L’exception de nullité de la contrainte sera par suite rejetée.
— Sur la cessation d’activité au 3 juillet 2018 :
L’opposant soutient enfin qu’il n’est pas redevable des cotisations du 3ème trimestre 2018 dès lors que son activité a cessé le 3 juillet 2018, mais la caisse répond sans être démentie, alors que la charge de la preuve pèse sur l’opposant, qu’elle a bien régularisé les cotisations en fonction de cette date de radiation (lesdites cotisations dues jusqu’au 3 juillet 2018, ayant été ramenées de 5.593 euros à 183 euros).
Ce motif d’opposition sera par suite écarté.
***
Pour conclure, la contrainte sera validée pour son montant réduit de (11.961 + 6.646) 18.607 euros au titre des cotisations et majorations des 3ème et 4ème trimestres 2017, et du 1er trimestre 2018
Sur les mesures de fin de jugement :
Par application de l’article 696 du code de procédure civile, l’opposant qui succombe pour l’essentiel sera condamné aux dépens de l’instance.
La solution apportée au litige commande de ne pas faire application des dispositions de l’article 700 du code de procédure civile.
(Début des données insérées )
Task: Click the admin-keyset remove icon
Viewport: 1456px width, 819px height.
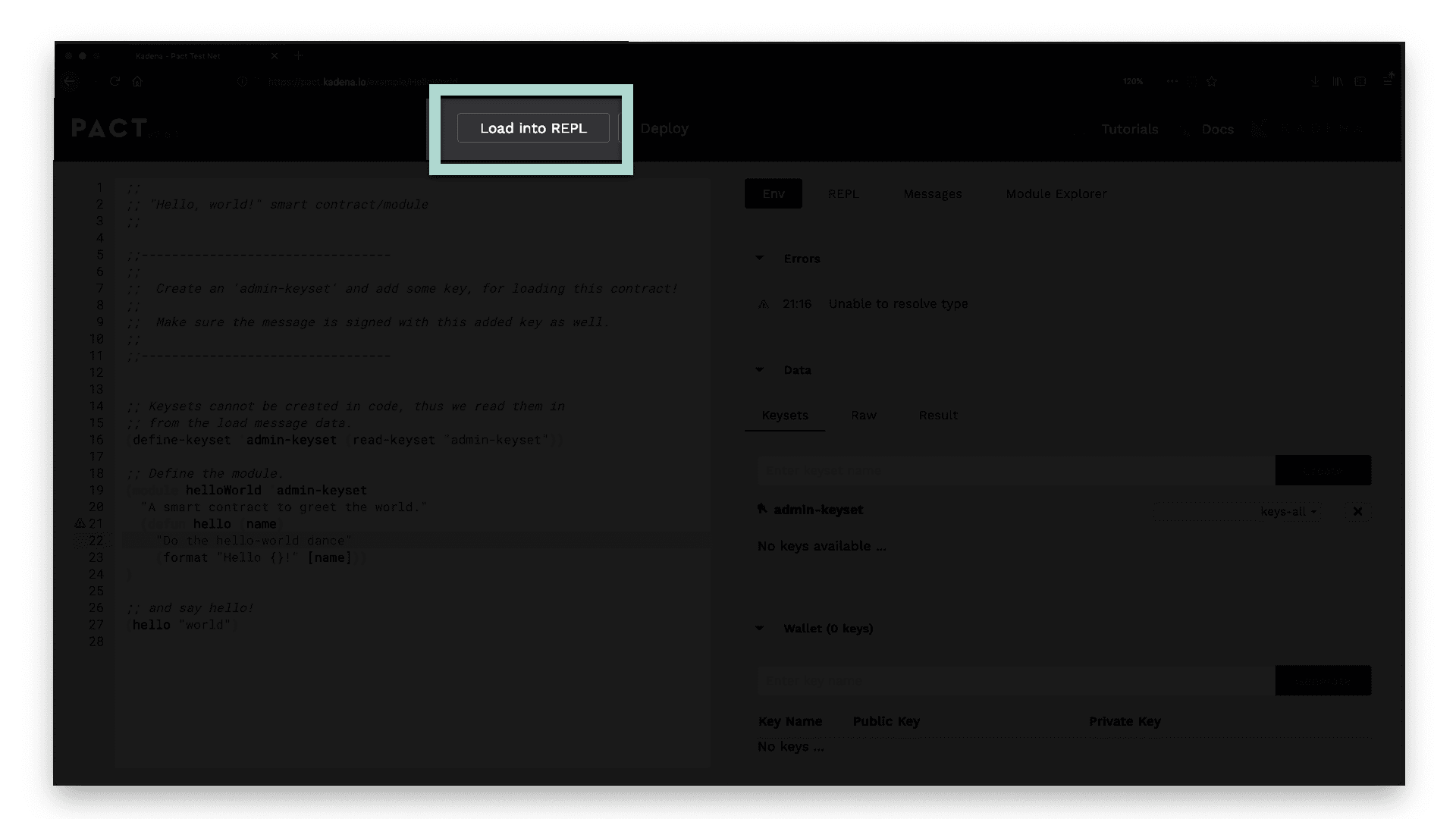Action: click(1357, 511)
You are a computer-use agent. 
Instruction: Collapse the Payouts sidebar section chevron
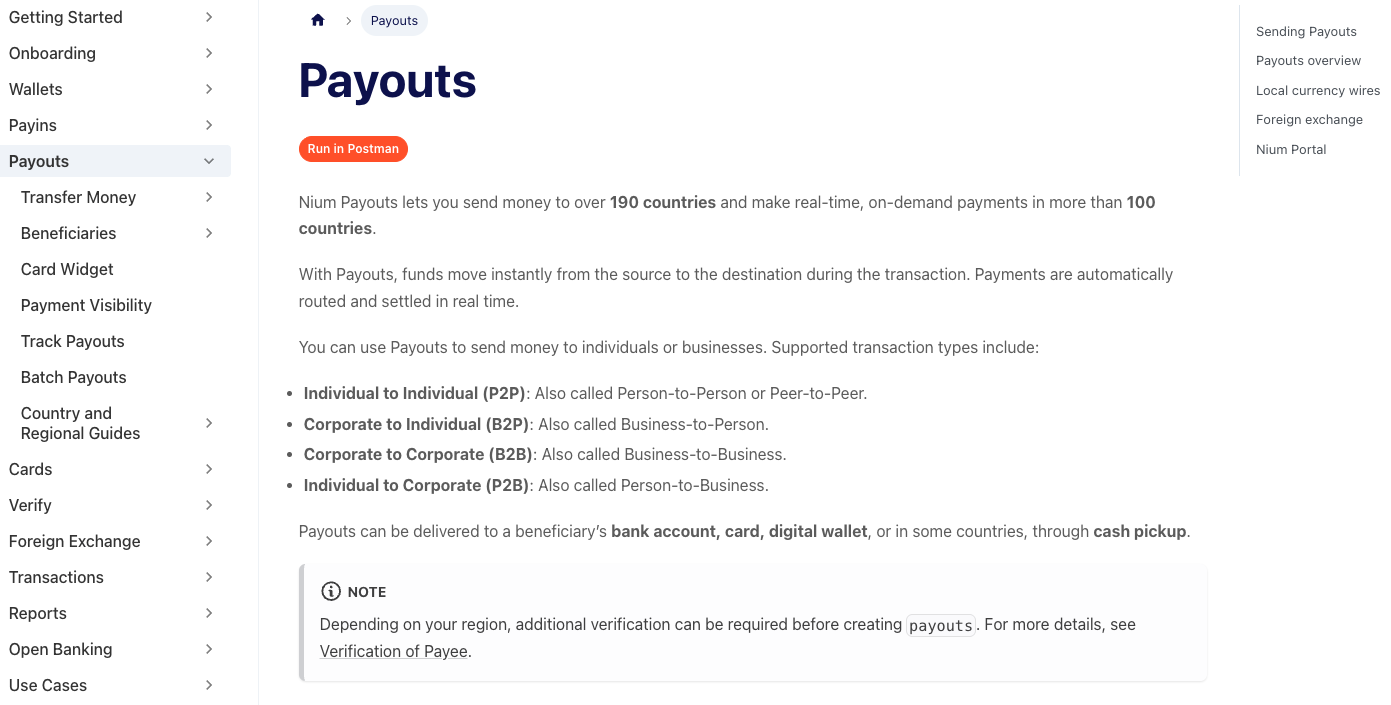pyautogui.click(x=209, y=161)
Par application de l’article R. 133-6 du code de la sécurité sociale, dès lors que l’opposition n’a pas été jugée fondée, l’opposant doit assumer les frais de signification de la contrainte.
PAR CES MOTIFS :
Le tribunal judiciaire de Saint-Denis de La Réunion, statuant publiquement par jugement contradictoire et rendu en premier ressort, mis à disposition au greffe,
DECLARE recevable l’opposition à la contrainte émise par la [4] [Localité 6] le 4 avril 2023 pour le recouvrement de la somme de 26.540 euros au titre des cotisations et contributions sociales personnelles du travailleur indépendant, et majorations du 4ème trimestre 2016, des 1er, 2ème, 3ème et 4ème trimestres 2017, et des 1er, 2ème et 3ème trimestres 2018 et signifiée à Monsieur [K] [Z] [T] le 26 avril 2023 ;
REJETTE l’exception de nullité de l’acte de signification et de la contrainte ;
JUGE l’opposition partiellement fondée ;
JUGE que l’action civile en recouvrement des cotisations et majorations de retard des 4ème trimestre 2016, 1er et 2ème trimestres 2017, et 2ème et 3ème trimestres 2018, est prescrite ;
ANNULE la contrainte du chef de ces cotisations et majorations ;
CONDAMNE Monsieur [K] [Z] [T] à payer à la [4] [Localité 6] la somme de 18.607 EUROS au titre des cotisations et majorations des 3ème et 4ème trimestres 2017, et du 1er trimestre 2018 ; outre les frais de signification de la contrainte ;
DIT n’y avoir lieu à application des dispositions de l’article 700 du code de procédure civile ;
REJETTE le surplus des demandes ;
CONDAMNE Monsieur [K] [Z] [T] aux dépens de l’instance ;
RAPPELLE que l’exécution provisoire est de droit.
Ainsi jugé et prononcé par mise à disposition du jugement au greffe du pôle social du tribunal judiciaire de Saint-Denis de La Réunion, le 18 Décembre 2024, les parties en ayant été préalablement avisées dans les conditions prévues au deuxième alinéa de l’article 450 du code de procédure civile, la minute étant signée par la présidente et la greffière.